Charles Albright, Chief Scientific Officer
Right. Great questions. This is Charlie. Yes, we do anticipate doing lymphodepletion to prevent the rejection of the NK cells that we're using in this first iteration of our NK cell platform. We think that the NK cells we are adding are going to be very efficient in engaging the therapeutic antibodies. Based on our preclinical studies, we believe that this will return favorable clinical outcomes, so we're not worried about some of the things you mentioned.
Yanan Zhu, Analyst
And whether it's a repeat dosing strategy?
Charles Albright, Chief Scientific Officer
Yes, we want to leave open the ability to repeat dosing so that we take that into account in the way we think about both the preclinical studies we do and the clinical studies we conduct.
Yanan Zhu, Analyst
Got it. So maybe one more question for EDIT-301. The BCL11A targeted approach has demonstrated rapidly 45% to 60% fetal hemoglobin in a couple of patients in Phase 1 trials to date. Do you think that benchmark can be surpassed based on your preclinical work? And also, will a higher HbF provide additional clinical value?
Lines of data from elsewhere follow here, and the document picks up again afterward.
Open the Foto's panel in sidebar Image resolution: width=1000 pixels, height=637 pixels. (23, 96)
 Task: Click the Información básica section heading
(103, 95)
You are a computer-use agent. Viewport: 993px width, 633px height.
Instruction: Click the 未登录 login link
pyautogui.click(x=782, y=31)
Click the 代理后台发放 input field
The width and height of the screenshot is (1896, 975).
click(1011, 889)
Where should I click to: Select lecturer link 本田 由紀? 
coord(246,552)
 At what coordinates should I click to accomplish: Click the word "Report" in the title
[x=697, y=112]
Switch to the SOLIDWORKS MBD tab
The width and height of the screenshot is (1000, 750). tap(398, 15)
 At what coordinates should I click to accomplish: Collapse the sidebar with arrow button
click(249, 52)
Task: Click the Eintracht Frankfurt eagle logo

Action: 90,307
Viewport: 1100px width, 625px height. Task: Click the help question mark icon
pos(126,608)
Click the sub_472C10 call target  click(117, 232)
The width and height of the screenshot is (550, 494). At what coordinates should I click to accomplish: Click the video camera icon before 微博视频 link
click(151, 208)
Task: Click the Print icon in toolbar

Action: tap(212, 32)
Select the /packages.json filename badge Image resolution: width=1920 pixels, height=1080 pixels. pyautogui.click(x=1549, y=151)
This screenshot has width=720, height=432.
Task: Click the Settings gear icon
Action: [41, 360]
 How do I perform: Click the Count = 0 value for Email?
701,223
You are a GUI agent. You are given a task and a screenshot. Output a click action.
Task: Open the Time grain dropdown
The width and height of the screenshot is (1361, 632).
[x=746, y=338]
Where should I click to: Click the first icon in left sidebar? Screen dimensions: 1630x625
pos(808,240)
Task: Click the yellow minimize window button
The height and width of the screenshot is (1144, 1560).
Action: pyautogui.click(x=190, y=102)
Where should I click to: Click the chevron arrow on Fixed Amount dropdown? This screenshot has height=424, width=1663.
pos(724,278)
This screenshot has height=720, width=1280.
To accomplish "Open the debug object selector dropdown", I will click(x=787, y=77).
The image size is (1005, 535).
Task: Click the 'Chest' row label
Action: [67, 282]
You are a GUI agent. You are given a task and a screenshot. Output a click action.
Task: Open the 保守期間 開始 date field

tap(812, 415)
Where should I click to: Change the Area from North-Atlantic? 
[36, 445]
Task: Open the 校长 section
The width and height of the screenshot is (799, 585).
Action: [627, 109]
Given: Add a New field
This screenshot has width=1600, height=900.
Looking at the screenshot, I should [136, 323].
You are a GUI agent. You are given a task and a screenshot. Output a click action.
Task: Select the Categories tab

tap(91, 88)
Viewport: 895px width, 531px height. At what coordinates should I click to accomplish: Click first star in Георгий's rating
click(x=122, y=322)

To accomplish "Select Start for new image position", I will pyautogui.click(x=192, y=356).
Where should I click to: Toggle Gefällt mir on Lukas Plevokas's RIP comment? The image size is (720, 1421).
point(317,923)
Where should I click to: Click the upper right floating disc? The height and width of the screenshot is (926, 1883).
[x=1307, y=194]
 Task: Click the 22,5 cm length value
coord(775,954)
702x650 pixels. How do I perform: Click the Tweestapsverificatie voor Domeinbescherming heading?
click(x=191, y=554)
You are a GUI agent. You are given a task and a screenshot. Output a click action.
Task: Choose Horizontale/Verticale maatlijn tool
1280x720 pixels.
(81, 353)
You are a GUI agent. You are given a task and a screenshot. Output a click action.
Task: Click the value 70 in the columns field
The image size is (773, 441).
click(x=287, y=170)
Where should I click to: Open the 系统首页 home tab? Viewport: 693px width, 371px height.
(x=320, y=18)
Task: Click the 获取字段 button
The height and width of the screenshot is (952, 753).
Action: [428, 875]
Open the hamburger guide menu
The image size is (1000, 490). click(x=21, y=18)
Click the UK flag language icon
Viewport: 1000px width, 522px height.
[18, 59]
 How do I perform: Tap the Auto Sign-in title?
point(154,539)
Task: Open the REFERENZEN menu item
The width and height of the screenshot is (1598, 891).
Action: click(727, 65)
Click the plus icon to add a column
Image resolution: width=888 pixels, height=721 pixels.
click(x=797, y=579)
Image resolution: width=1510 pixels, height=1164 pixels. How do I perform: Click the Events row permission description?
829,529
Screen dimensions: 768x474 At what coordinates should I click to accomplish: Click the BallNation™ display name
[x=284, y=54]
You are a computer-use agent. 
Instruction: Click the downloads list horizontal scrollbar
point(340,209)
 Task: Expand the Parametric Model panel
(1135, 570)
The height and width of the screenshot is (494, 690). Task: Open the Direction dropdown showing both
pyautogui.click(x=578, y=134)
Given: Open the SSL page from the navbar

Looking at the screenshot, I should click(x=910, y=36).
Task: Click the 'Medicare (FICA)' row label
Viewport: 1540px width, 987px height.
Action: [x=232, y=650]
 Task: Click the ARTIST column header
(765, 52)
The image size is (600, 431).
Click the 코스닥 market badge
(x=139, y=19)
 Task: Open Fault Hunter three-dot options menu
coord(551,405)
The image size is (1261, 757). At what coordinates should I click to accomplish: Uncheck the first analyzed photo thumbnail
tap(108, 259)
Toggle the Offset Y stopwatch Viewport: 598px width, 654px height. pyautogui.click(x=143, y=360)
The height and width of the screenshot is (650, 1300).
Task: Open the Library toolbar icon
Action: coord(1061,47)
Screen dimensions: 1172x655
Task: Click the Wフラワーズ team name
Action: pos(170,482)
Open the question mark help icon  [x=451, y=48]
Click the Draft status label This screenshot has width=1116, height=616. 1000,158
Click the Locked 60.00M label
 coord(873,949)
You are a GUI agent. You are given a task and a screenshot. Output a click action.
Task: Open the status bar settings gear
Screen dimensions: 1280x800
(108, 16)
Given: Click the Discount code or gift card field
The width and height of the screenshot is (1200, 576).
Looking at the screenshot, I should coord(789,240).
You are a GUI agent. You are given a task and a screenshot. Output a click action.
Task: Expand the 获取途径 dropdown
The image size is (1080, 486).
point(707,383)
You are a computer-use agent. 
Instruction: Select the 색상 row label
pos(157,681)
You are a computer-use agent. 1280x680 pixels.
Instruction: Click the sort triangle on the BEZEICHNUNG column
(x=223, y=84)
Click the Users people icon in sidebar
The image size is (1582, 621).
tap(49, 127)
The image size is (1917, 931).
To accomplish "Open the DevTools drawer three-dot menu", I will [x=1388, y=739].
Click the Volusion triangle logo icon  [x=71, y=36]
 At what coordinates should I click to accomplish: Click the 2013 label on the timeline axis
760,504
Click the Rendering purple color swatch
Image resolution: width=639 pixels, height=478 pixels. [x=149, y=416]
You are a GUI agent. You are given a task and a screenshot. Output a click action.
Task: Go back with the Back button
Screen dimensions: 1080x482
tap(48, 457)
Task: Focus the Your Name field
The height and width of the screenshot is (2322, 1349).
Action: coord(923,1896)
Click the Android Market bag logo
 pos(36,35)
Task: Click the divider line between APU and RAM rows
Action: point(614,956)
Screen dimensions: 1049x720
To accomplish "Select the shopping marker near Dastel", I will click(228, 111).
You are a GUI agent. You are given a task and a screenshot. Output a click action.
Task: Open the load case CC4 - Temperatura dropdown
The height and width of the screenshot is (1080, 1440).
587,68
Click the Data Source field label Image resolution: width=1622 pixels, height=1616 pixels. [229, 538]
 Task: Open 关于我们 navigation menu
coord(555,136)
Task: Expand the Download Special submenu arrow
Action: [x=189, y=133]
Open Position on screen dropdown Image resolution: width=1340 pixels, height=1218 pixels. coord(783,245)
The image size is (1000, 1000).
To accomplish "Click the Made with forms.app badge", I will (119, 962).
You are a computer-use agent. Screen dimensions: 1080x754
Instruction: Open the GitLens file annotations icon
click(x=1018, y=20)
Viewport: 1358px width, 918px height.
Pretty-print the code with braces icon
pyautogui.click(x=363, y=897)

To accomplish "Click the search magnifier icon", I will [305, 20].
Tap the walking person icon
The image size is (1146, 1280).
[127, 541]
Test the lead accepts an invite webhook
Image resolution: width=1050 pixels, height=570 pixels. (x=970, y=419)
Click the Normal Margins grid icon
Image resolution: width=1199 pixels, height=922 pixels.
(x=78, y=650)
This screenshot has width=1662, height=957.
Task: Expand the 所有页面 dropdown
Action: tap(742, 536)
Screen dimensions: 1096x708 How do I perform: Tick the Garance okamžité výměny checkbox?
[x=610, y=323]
Charles Albright, Chief Scientific Officer
Yes, we do believe that more than 50% in fetal hemoglobin and sickle cell patients can be achieved. In fact, we need to do that with our medicine and we believe that will provide clinical benefit above and beyond what you can see with the current therapies. While they are showing impressive results on vaso-occlusive crisis, we believe that there are a lot of other things that are not yet adequately tested in these trials and that they significantly contribute to the premature mortality that characterizes this disease. We look forward to providing clinical benefits above and beyond what's possible now.
Operator, Operator
That concludes the question-and-answer session. I'd like to turn the call back to Cindy Collins for closing remarks.
Cindy Collins, Chief Executive Officer
Great. So with that, we thank you all for participating in today's call and your support, as we work to bring transformative new medicines to patients. Take care and be safe.
Operator, Operator
Ladies and gentlemen, this concludes today's presentation. Thank you once again for your participation. You may now disconnect.